This seems to have resolved in the meantime, but maybe still helpful info that I didn’t find in the thread.
Why doesn’t ord_subset generate subsets?
The technically correct answer is that it is not meant to do that. If you look at the docs, you will see that it says: ord_subset(+Sub, +Super). The plusses there mean that both arguments are “input” arguments. The meaning of those annotations is discussed in the docs as Notation of Predicate Descriptions.
You have a solution that works already. Another idea: since library(ordsets) represents a set as a sorted list without duplicates, a subset is a subsequence of that list.

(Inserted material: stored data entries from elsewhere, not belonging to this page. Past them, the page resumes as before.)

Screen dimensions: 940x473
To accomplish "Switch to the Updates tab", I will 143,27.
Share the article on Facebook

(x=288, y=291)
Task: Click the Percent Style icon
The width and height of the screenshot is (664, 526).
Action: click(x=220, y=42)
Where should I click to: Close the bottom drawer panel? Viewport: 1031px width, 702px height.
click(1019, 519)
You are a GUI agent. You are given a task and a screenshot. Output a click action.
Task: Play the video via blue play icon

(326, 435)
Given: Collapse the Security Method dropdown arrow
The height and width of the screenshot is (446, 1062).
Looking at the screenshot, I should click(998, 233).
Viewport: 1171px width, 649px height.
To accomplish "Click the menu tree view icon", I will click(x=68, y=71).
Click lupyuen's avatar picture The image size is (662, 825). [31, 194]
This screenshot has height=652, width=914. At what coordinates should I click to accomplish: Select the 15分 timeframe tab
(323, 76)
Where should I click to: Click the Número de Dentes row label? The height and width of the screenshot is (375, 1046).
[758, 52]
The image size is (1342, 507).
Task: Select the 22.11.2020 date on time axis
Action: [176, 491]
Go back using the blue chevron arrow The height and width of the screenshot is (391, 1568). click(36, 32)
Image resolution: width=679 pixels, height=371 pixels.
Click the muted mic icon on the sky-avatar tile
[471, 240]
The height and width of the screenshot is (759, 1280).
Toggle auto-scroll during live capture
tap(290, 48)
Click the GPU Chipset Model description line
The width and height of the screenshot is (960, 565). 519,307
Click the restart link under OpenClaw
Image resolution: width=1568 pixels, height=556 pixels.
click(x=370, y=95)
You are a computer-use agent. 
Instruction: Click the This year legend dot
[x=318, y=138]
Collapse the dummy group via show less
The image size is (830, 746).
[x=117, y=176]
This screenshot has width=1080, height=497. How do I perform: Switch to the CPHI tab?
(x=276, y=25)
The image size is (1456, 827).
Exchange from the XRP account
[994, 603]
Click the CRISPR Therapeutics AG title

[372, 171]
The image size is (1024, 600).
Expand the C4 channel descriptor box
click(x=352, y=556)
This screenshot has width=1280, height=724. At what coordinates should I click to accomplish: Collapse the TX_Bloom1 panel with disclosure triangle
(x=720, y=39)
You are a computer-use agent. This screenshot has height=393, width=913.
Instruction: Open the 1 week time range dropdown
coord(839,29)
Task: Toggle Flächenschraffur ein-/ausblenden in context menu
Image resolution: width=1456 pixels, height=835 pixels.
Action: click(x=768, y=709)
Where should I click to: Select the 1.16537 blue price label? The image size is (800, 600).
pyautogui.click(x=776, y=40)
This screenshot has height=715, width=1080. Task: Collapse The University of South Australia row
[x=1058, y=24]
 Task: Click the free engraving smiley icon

A simple implementation of a list subsequence in Prolog without arithmetic or CLP(FD) could go like this:
list_subseq(L, S) :-
length(L, N),
between(0, N, M),
length(S, M),
list_subseq_1(S, L).
list_subseq_1([], _).
list_subseq_1([X|Xs], L) :-
append(_, [X|Rest], L),
list_subseq_1(Xs, Rest).
This enumerates in order of subsequence length:
?- list_subseq([a,b,c], S).
S = [] ;
S = [a] ;
S = [b] ;
S = [c] ;
S = [a, b] ;
S = [a, c] ;
S = [b, c] ;
S = [a, b, c] ;
false.
?- list_subseq(L, S), numbervars(L-S).
L = S, S = [] ;
L = [A], S = [] ;
L = S, S = [A] ;
L = [A, B], S = [] ;
L = [A, B], S = [A] ;
L = [A, B], S = [B] ;
L = S, S = [A, B] ;
L = [A, B, C], S = [] ;
L = [A, B, C], S = [A] ;
L = [A, B, C], S = [B] ;
L = [A, B, C], S = [C] ;
L = [A, B, C], S = [A, B] ;
L = [A, B, C], S = [A, C] ;
L = [A, B, C], S = [B, C] ;
L = S, S = [A, B, C] ; % and so on
Of course I have no idea how this helps you with your larger problem at hand.